Yes, but I can only find 5.14.0-70.30.1.el9_0 on the download site, not the 5.14.0-70.26.1.el9_0 I got when I installed my dev VM a couple of weeks ago, nor the 5.14.0-70.13.1 version that Wikipedia lists as the one that came with the initial 9.0 release.
I am looking for a stable download URL that I can get the specific version from, now and later when I set up build machines. CentOS 7 had a basic “os” directory that contained the initial release version, with all updates in “updates” (and older releases in “vault”).
this is currently an open issue for Peridot (the build system which is used for Rocky Linux 9):
So, the packages are actually still available in Peridots internal repos, but only accessable by directly accessing the files, which means finding them is a matter of a SQL query,
this should of course change in the future
For that there is apparently a solution. dnf looks (and you probably did browse) into 9.0/BaseOS/x86_64/os/Packages
Browse to 9.0/BaseOS/x86_64/kickstart/Packages
That, AFAIK, is the initial point release.
In CentOS 7 the initial point release content was in base and updates were dropped into updates.
In el8 and el9 ${repoid}/${arch}/os and ${repoid}/${arch}/kickstart start identical, and updates are dropped into */os
(“Drop” as in replace, rather than add, currently in Rocky.)
I would also suggest to build your kernel module to not be completely tied to kernel version, but rather the general release of that kernel (meaning the -XXX portion). There shouldn’t be a reason to tie your kmod packages to every released kernel version in a point release in any Enterprise Linux version. A rebuild is generally necessary when a new point release comes out (for example, 9.1 and thus new kernel release), but for 6 months, you shouldn’t have to unless the driver itself has an update.
For example, if you build a package for the module for 4.18.0-425.3.1.el8, that same kmod should work on 4.18.0-425.10.1.el8_7 when it comes out. And then when 4.18.0-5XX.el8 comes around, you rebuild the driver against that and you shouldn’t have to build again unless the driver has an update.

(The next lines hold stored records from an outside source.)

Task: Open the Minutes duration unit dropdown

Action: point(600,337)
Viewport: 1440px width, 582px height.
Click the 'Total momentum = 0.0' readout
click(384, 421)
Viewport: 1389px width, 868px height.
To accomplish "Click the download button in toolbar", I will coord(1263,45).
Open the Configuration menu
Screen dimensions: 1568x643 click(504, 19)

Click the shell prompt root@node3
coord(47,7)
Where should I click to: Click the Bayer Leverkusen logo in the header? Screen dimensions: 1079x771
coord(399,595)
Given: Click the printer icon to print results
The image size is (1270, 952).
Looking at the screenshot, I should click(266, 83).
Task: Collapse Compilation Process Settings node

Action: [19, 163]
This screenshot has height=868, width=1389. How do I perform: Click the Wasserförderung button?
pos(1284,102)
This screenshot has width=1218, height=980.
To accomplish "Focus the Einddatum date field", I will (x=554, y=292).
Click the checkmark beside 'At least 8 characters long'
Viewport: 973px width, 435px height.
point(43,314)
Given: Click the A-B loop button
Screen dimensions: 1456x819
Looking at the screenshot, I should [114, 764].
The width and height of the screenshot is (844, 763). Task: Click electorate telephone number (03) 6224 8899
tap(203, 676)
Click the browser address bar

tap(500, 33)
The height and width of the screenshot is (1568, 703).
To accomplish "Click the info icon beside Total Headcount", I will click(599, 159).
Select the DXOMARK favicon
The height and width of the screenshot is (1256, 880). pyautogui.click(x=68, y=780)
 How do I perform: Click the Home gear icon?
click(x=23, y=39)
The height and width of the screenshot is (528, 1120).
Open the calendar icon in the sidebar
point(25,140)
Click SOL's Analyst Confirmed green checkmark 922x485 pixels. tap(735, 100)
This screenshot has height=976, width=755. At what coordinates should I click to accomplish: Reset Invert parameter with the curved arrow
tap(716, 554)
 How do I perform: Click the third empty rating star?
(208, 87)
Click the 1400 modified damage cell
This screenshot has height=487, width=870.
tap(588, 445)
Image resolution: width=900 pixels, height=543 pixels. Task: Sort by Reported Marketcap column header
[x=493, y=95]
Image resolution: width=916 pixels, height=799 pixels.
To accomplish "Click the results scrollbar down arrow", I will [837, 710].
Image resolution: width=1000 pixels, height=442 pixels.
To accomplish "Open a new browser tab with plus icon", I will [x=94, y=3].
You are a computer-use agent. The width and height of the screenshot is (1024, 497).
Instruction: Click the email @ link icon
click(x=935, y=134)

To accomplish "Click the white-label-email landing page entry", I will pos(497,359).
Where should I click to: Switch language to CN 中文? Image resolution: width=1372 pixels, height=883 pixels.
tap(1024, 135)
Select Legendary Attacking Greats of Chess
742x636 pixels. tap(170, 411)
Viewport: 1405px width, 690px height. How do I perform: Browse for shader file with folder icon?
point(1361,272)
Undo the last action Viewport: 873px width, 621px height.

I would check out this elrepo example. This would eliminate the constant rebuilds.
Yes, I probably have to go for something like that with the current situation where I cannot get the correct RPM versions directly. It does complicate build server setup and replication and the build script setup, as the exact versions installed will vary between hosts, and I am trying to achieve reproducible builds and as identical build environments as possible.
This is something Satellite does well. You can specify a package level, and patch all machines to that level, and you can also go back to old package versions.